Houston Chronicle | February 23, 2015

It seemed like a typical congressional meeting for the Republic of Texas. Senators and the president gathered in the center of a Bryan, Texas, meeting hall, surrounded by public onlookers, to debate issues of the national currency, develop international relations and celebrate the birthday of one of their oldest members.

But this wasn't 1836, and this would be no ordinary legislative conference. Minutes into the meeting a man among the onlookers stood and moved to open the hall door, letting in an armed and armored force of the Bryan Police Department, the Brazos County Sheriff's Office, the Kerr County Sheriff's Office, Agents of the Texas District Attorney, the Texas Rangers and the FBI.

In the end, at least 20 officers corralled, searched and fingerprinted all 60 meeting attendees, before seizing all cellphones and recording equipment in a Valentine's Day 2015 raid on the Texas separatist group.

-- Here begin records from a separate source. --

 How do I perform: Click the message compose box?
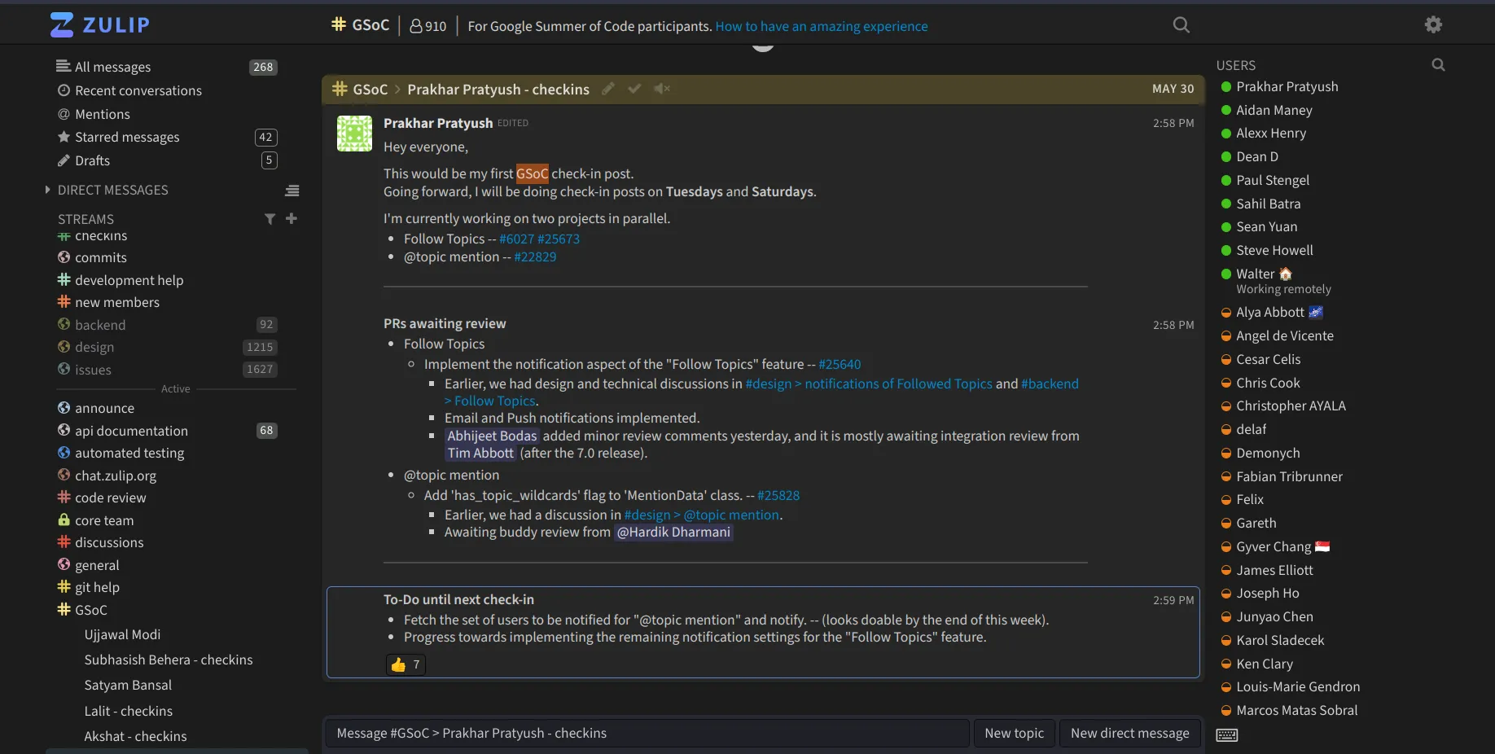pos(647,733)
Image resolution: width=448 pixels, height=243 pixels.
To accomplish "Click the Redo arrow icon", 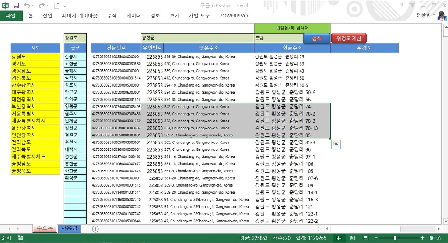I will click(x=41, y=6).
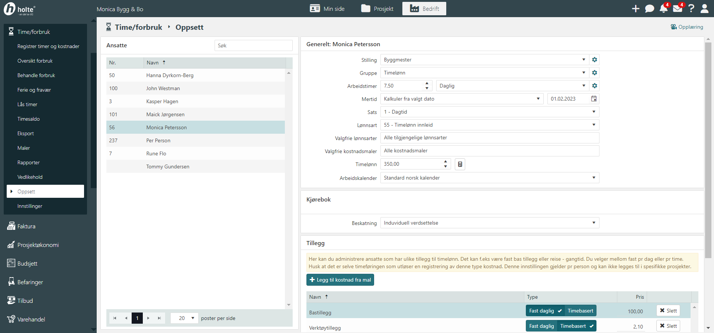Open notifications bell icon
Screen dimensions: 714x333
(x=663, y=9)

"We had no idea what was going on," said John Jarnecke, president of the Republic of Texas. "We knew of nothing that would warrant such an action."

The raid was a response to legal summons sent by Republic of Texas members to a Kerr County judge and bank employee, demanding they appear in the Republic's court at the Veterans and Foreign Wars building in Bryan the day the officers stormed in. Jarnecke's group, the subject of a half-hour YouTube documentary, maintains a small working government, including official currency, congress and courts.

"You can't just let people go around filing false documents to judges trying to make them appear in front of courts that aren't even real courts," said Kerr County sheriff Rusty Hierholzer, who led the operation.

He acknowledged he used a "show of force," grouping officers from city, county state and federal law enforcement to serve a search warrant for suspicions of a misdemeanor crime. He said he had worries that some extremists in the group could become violent, citing a 1997 incident when 300 state troopers surrounded an armed Republic leader for a weeklong standoff.

"We've had years of bad press, but we're not those people," said Jarnecke of the '97 incident. "But yes, we are still making every attempt to get independence for Texas and we're doing it in a lawful international manner."

The Republic has a lengthy list of qualms with the federal government, among them that Texas was illegally annexed in 1845. But most of their complaints have to do with the behavior of the American legislature and executive. Robert Wilson, a senator in the Republic, equated politicians in Washington D.C. to the "kings and emperors" of the past, and sees Texas independence as part of a worldwide movement for local control.

"This is the century for colonialist ambitions to be reversed," the 78-year-old pastor said. "I've watched a lot of things happen, and the people of the world are fed up. The spirit of the world right now is: make things smaller, move governments closer to home, take back self-rule."